#### [Aufgabe 1]
Ab welcher Kollisionswahrscheinlichkeit weicht Starlink laut dem Lesetext bereits aus?
#### [Aufgabe 2]
Setze den Forumstext über Kollisionsgefahren durch Satelliten im Erdorbit nach seinem letzten Satz fort.

Und darin steht, daß SpaceX alleine 1700mal COSMOS 1408 Trümmern ausgewichen ist, bei insgesamt 13.000 Ausweichmanövern in einem halben Jahr.

13% aller Ausweichmanöver entfielen also auf COSMOS 1408.

Es wird außerdem erwähnt, daß Starlink Ausweichmnöver bereits bei einer Kollisionswahrscheinlichkeit von 1:100.000 durchführt.
Der Industriestandard liegt bei 1:10.000.
Würde sich Starlink nur an den Industriestandard halten, dann würden wahrscheinlich deutlich weniger Ausweichmanöver stattfinden.
Titel: Re: Mögliche und tatsächliche (Kollisions-) Gefahren durch Megakonstelllationen
Beitrag von: Gecko. am 10. Juli 2025, 10:34:35
Die US-Budgetkürzungen betreffen auch TraCSS, um 84% (!), was das Ende des Programms bedeuten würde.
Das Traffic Coordination System for Space wurde von der NOAA entwickelt, um einen zivilen Rahmen für die Verfolgung von Satellitenumlaufbahnen zu schaffen, und sollte 2026 in Betrieb gehen.

#### [Bereitgestellte Daten]
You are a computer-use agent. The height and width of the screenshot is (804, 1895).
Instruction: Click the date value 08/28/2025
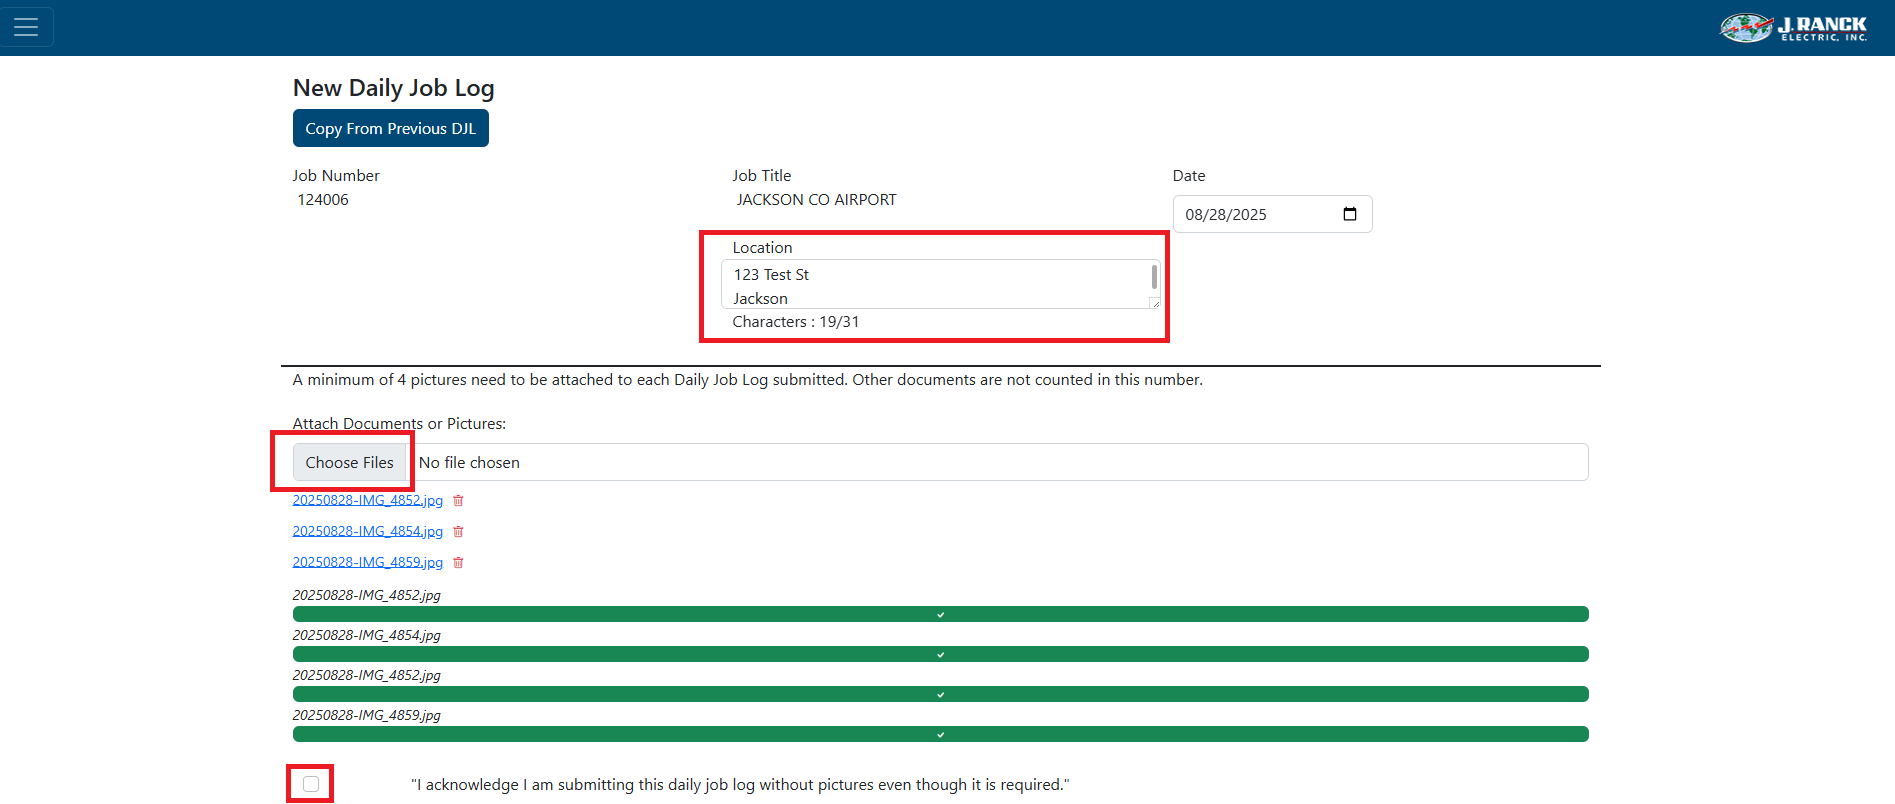coord(1225,215)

#### [Antwort 1]
Bereits bei einer Kollisionswahrscheinlichkeit von 1:100.000.

#### [Antwort 2]
Begründung: Das könne die Industrie selbst leisten. Die bestreitet das. 450 Unternehmen, u.a. SpaceX / Amazon-Kuiper, unterzeichneten ein Schreiben, in dem sie sich gegen die Kürzung aussprachen. Ohne einen zivilen Kollisionsüberwachungsdienst würde das Risiko von Satellitenschäden oder -verlusten erheblich steigen. Es wird gewarnt, dass nun Satellitenfirmen ihre Aktivitäten außerhalb der USA verlagern könnten, wegen steigender Kosten und regulatorischer Unsicherheit.
Bislang werden die Sats mit Space-Track vom US-Militär koordiniert, doch es sei aufgrund seiner Ausrichtung auf den Verteidigungsbereich nicht als langfristiger globaler Standard geeignet.
Ironischerweise war es die erste Trump-Administration, die die künftige Zuständigkeit für den Weltraumverkehr vom Pentagon auf die NOAA übertragen hatte...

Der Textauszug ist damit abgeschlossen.